=== INSTRUCTIONS FOR THE TASK ===
At the line containing "The height and width of the screenshot is (202, 440).", begin an exact copy of the lines below and continue through the final one, with no pictures.

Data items
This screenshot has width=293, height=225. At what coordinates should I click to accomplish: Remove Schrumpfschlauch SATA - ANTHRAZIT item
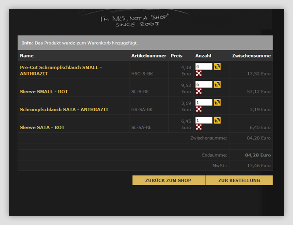coord(199,109)
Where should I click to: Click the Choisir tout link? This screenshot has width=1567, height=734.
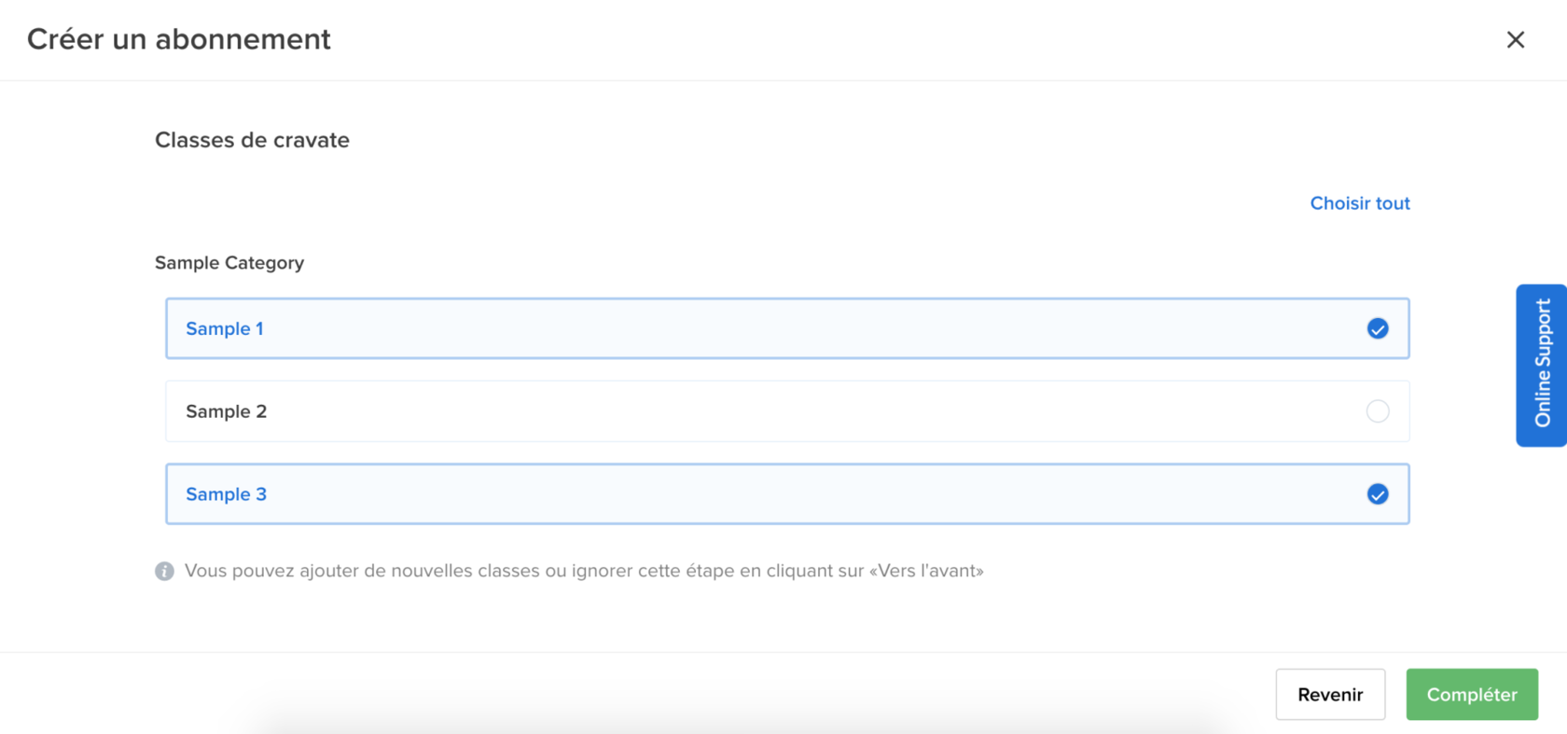[1359, 203]
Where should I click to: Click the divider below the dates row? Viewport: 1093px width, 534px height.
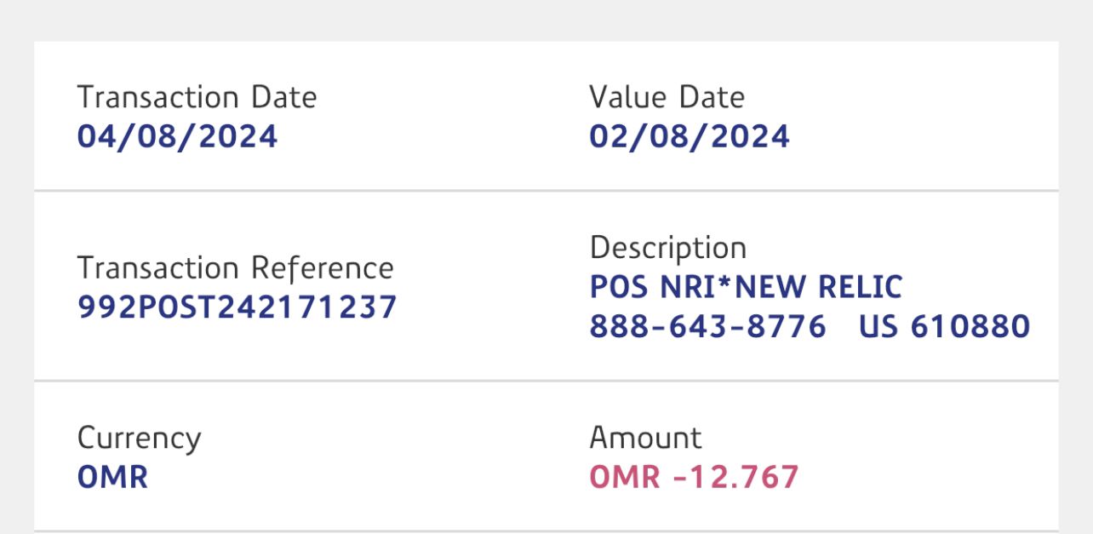545,190
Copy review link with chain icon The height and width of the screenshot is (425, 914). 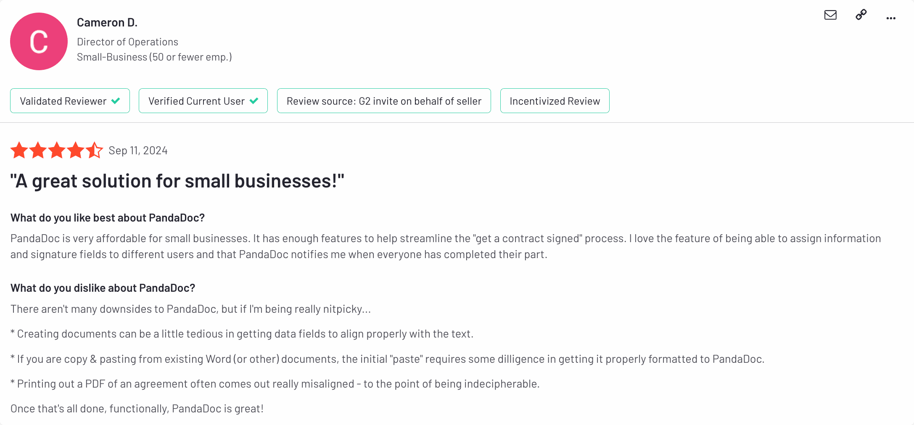[x=861, y=15]
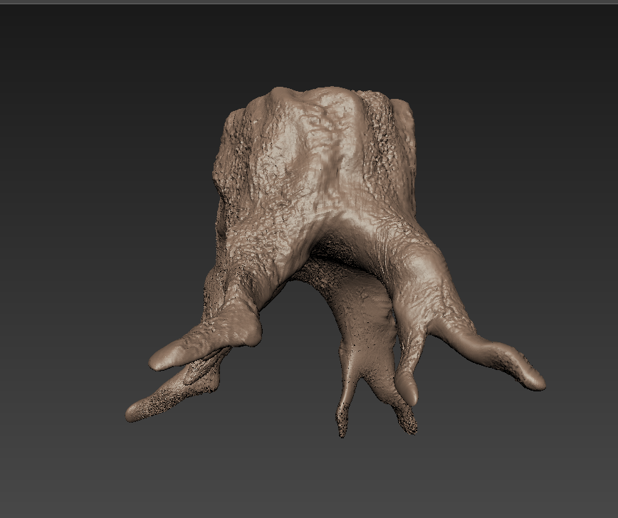Click the far right root tip
Screen dimensions: 618x518
click(x=533, y=380)
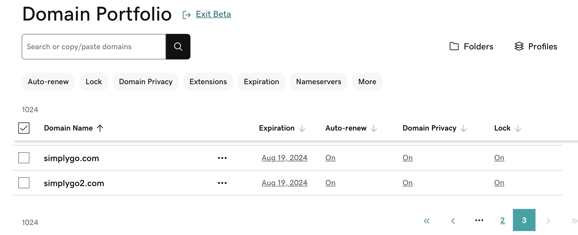578x235 pixels.
Task: Go to page 2
Action: (502, 220)
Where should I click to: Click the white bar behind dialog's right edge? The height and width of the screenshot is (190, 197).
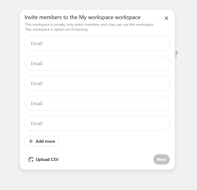[x=185, y=82]
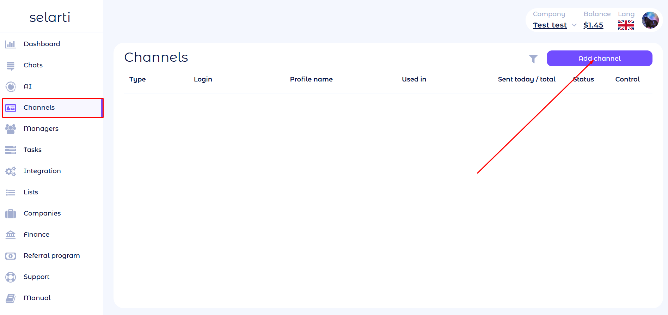Open the Manual from sidebar
This screenshot has height=315, width=668.
click(x=37, y=298)
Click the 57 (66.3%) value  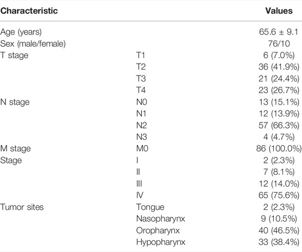tap(279, 126)
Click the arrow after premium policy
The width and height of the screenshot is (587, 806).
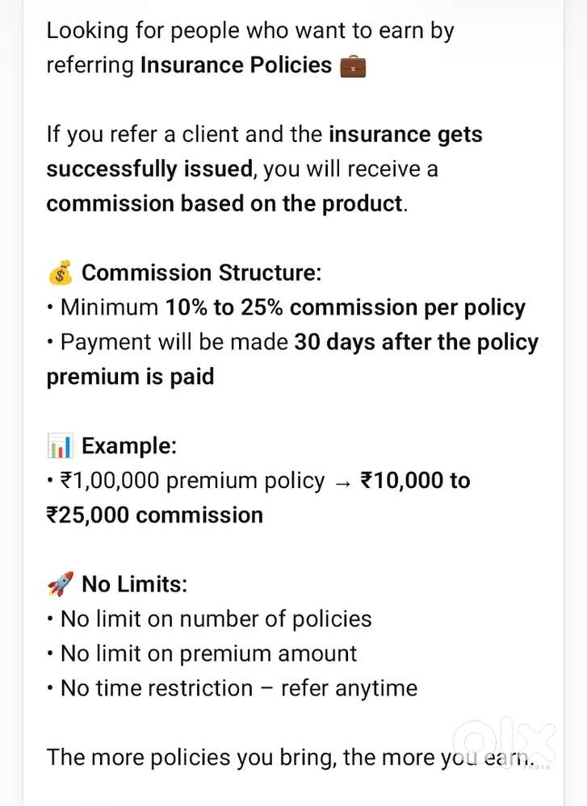coord(342,482)
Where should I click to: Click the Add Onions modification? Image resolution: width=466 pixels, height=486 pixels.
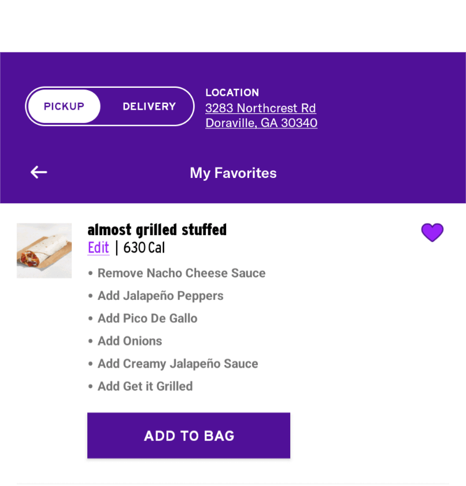point(130,341)
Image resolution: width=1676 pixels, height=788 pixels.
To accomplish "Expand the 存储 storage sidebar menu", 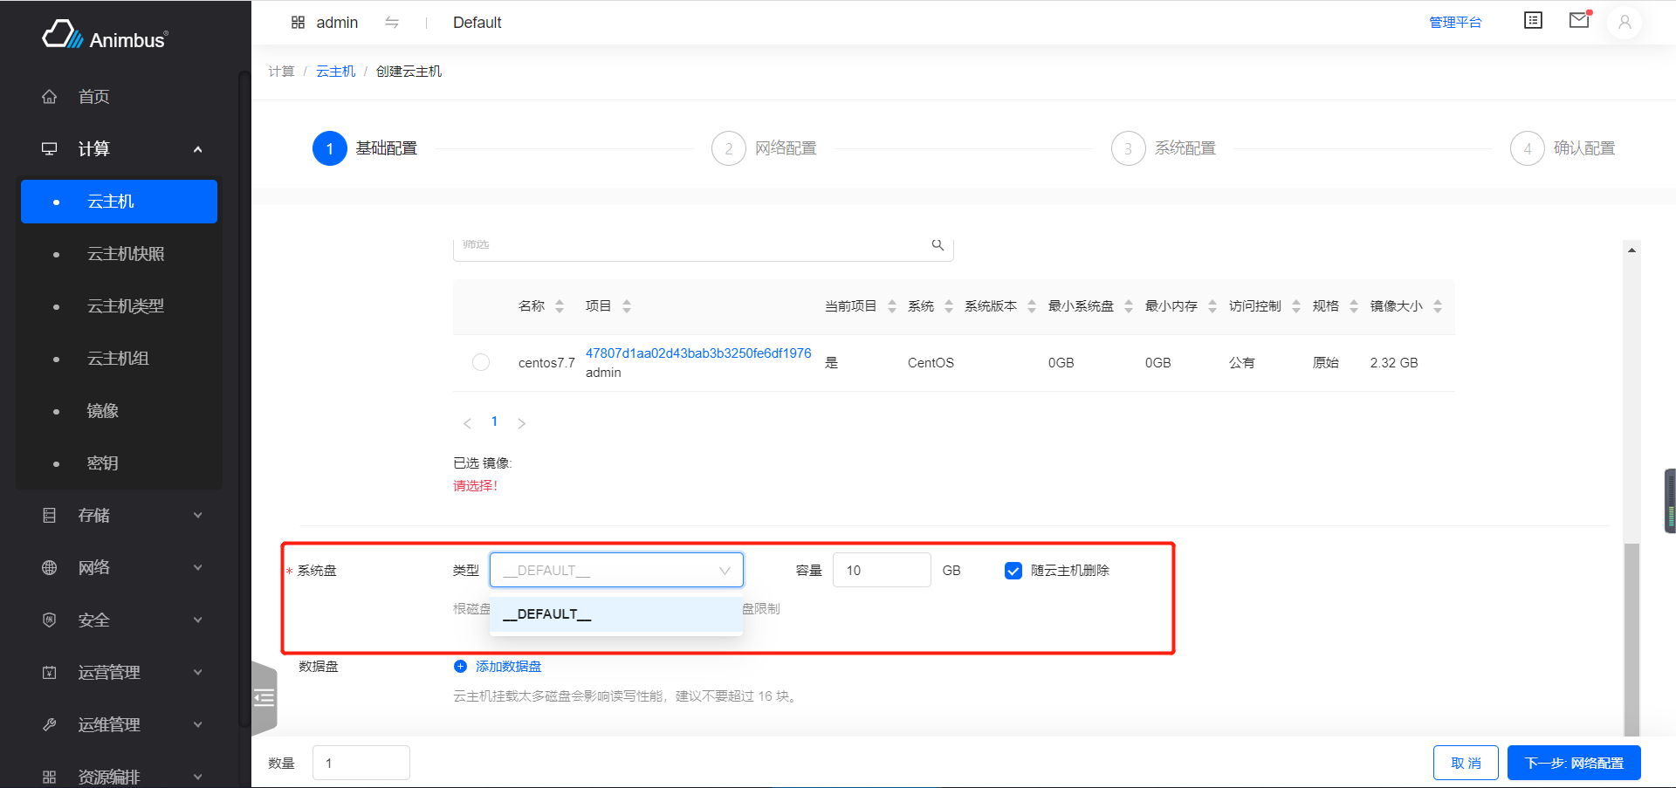I will click(x=122, y=516).
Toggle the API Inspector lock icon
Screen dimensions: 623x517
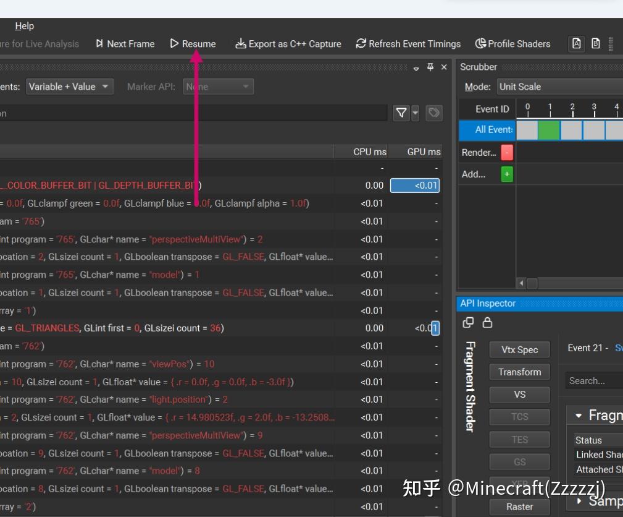[x=487, y=322]
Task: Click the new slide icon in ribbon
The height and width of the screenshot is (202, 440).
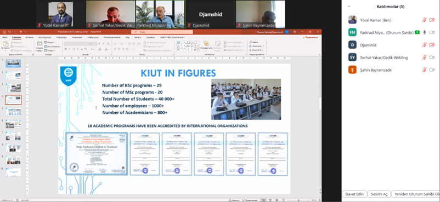Action: (40, 44)
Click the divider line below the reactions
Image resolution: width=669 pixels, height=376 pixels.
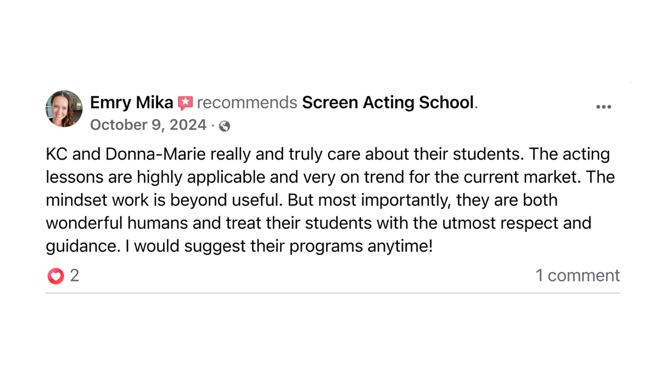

=== EXERCISE OUTPUT ===
The height and width of the screenshot is (202, 440).
Action: (40, 44)
Click the divider line below the reactions
Image resolution: width=669 pixels, height=376 pixels.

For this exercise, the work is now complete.